I browsed a book called The Writer’s Desk with photos by Jill Krementz, Kurt Vonnegut’s wife, and became captivated by this image of E. B. White writing in his little boathouse in Maine:

Pinterest

That’s the tiny house, I thought, where the writer retreats in solitude to develop their work.

A couple years ago I attended a conference where writer Ann Handley talked about having built a tiny house to write in.

Ann Handley's tiny house
Ann Handley

She also mentioned having pursued as many pen pals as possible as a child, and talked about creating different lives for herself to write to each pen pal about, so the tiny house wasn’t the only writerly parallel that caught my ear. But it certainly grabbed me.

Many writers quest the tiny house. Thoreau, Roald Dahl, Mark Twain, Michael Pollan, Virginia Woolf… it seems that at one point or another, everyone whose heart is bound to words is compelled to seek a cabin, a mushroom, a boathouse, or a room of their own.

Virginia Woolf's Monk's House, Rodmell

Visiting tiny houses

For my part, I don’t think I’ve ever stayed in a little house I didn’t like.

I remember lodging in a cabin on a lake in Ontario for a week one summer when I was five and feeling that it was a sanctuary.

When I was 11 and 12 I went to camp and reveled in the coziness of cedar walls and bunk beds, the surprising sanctity of vespers, and the smell of sulfury well water, sweet-scented bug spray, and coconuty suntan lotion — in a little cabin.

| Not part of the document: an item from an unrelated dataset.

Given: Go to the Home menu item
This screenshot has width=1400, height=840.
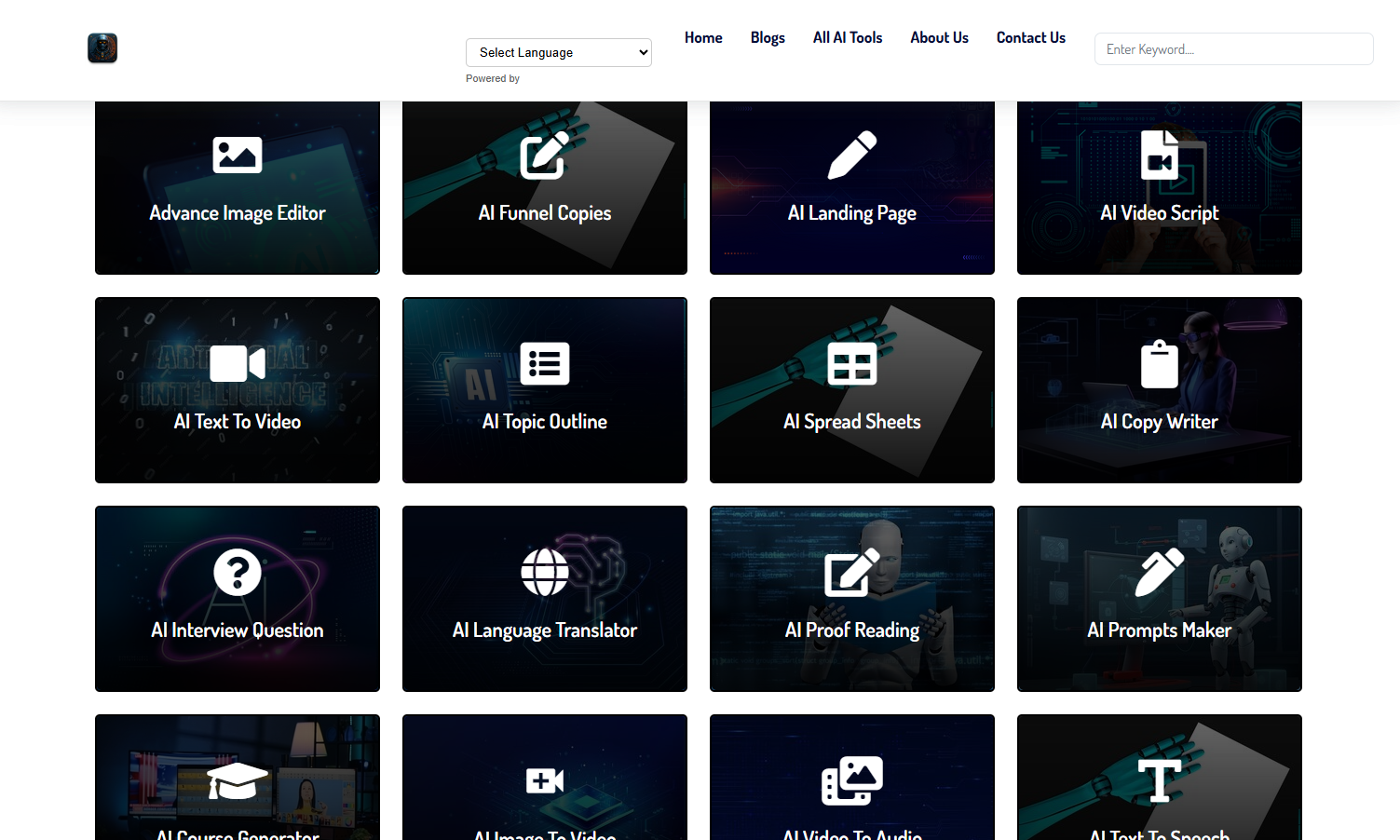Looking at the screenshot, I should [x=703, y=37].
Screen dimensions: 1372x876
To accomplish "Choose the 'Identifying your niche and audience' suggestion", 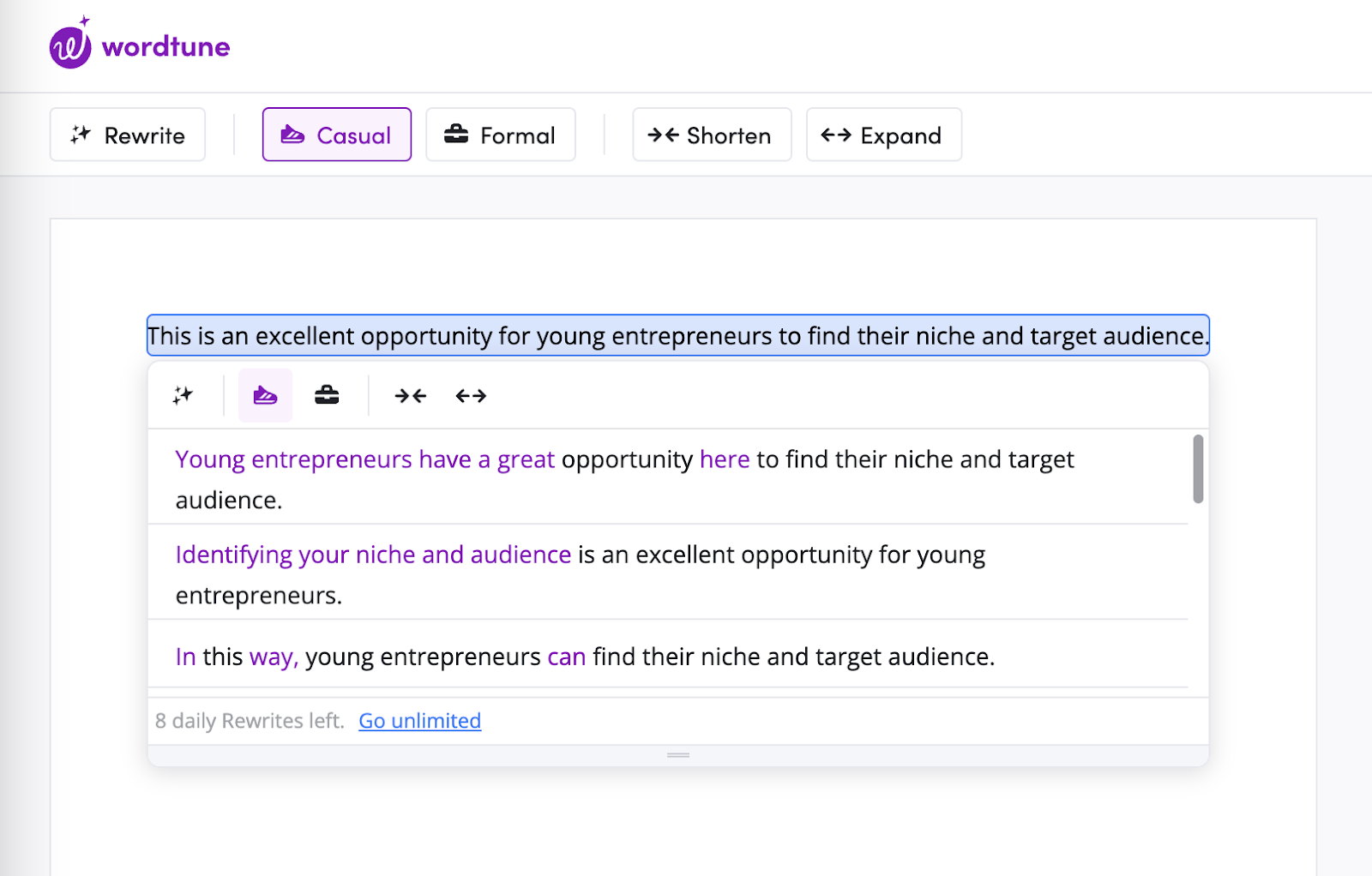I will (x=580, y=573).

I guess I went to a crappy camp when I was 10 and that cabin sucked, but when I was 23 I stayed in a cabin in Northern California that nourished me. For a period of years I used to sojourn in a peaceful cabin on Lake Erie on my way to school in Vermont. When I turned 30 we spent my birthday up north in Wisconsin in a soothing cabin, watching the stars and listening to the lake water lap against the pier.

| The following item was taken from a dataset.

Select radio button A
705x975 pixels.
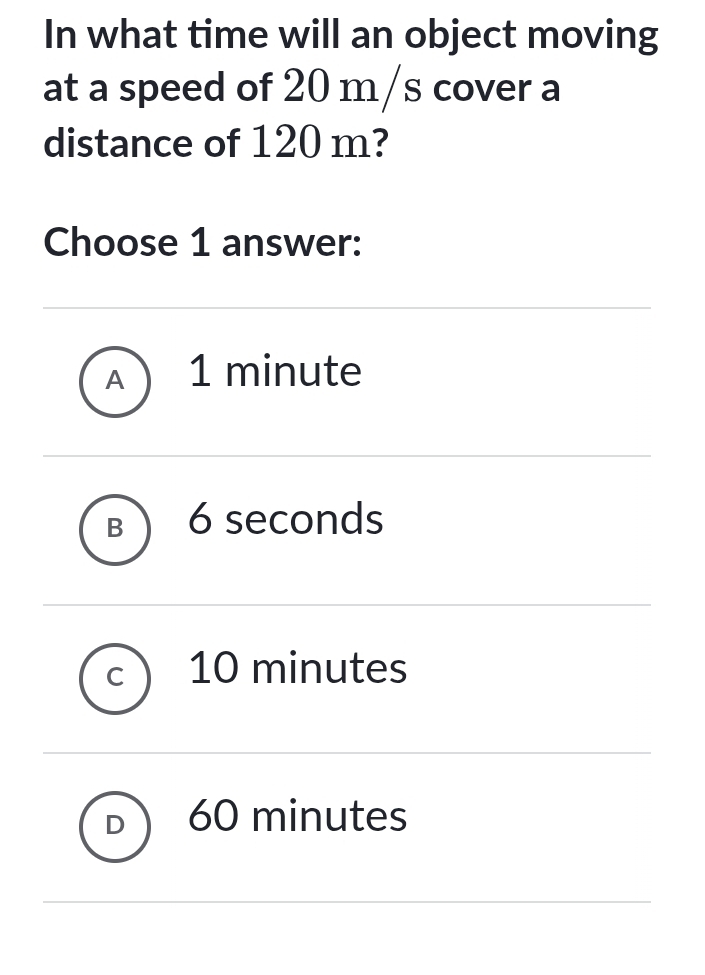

And a couple years ago I went to a writers’ retreat in the redwoods, where I felt like my tiny writer’s cabin was my own private mushroom.

Soon after that I started reading a book called At Home in France by New Yorker and New York Times editor Ann Barry.

Barry owned a little stone house in the south of France called Pech Farguet, or “the hill of the little forge.”

Composed of a living room and a kitchen on the first floor and a bedroom and bath on the second floor, it is indeed a little house. One day I’ll visit it and feel an affinity with a writer who for many years spent a week or two escaping her American life and reveling in the magic of the little house.

I imagine it to have as much enticement as this fairy retreat in Tourrettes-Sur-Loup:

Recently, my soul has felt quenched in tiny cave houses in Greece:

tiny house in Greece

Dream little houses

Right now I live in an average-sized house, but I’ve always found myself craving the envelopment of a tiny house.

My tiny house doesn’t have to be in the woods per se, but it should be nestled among pine trees and willows. It should be made of wood and stone. And it should embody the repose of Owl’s little house, or Frog’s or Toad’s.

It should, by the nature of its size and the simplicity of its nature, do what Gaston Bachelard said of dream houses in The Poetics of Space. It should…

“be a cottage, a dove-cote, a nest, a chrysalis.”

Because that’s what the tiny house is for those of us who crave one: A burrow that connects us with the home inside of ourselves.